• [Saved entries]:
== Segment start ==

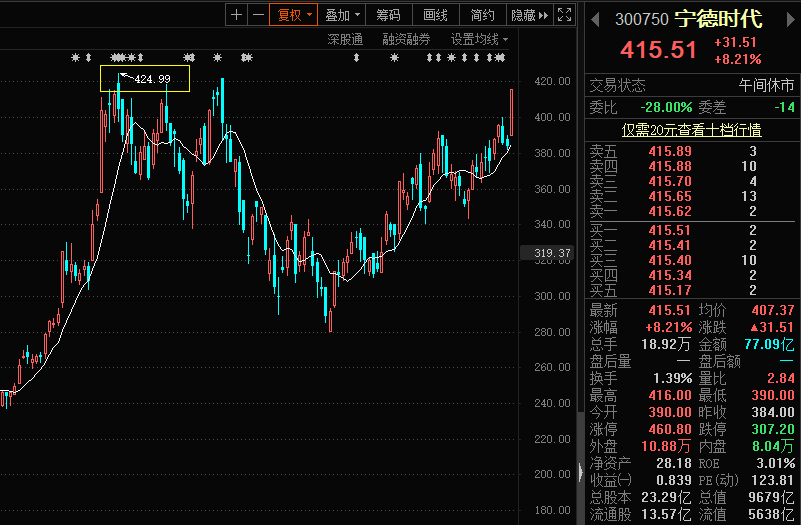Open the 设置均线 dropdown
The height and width of the screenshot is (525, 801).
[479, 39]
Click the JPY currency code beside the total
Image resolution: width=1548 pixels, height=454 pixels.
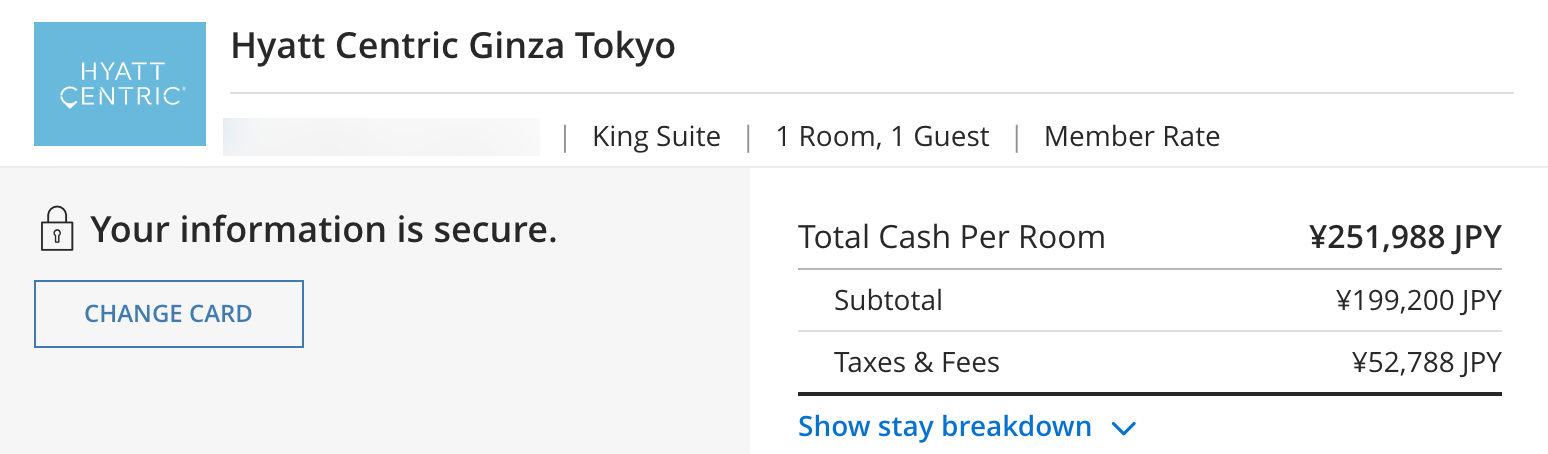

== Segment end ==

Nothing but the lines from the one containing "Click the JPY currency code beside the total" through the end of the entries is to be retyped, exactly as written and without pictures.

• [RESPONSE TO THIS EXERCISE]:
Click the JPY currency code beside the total
Image resolution: width=1548 pixels, height=454 pixels.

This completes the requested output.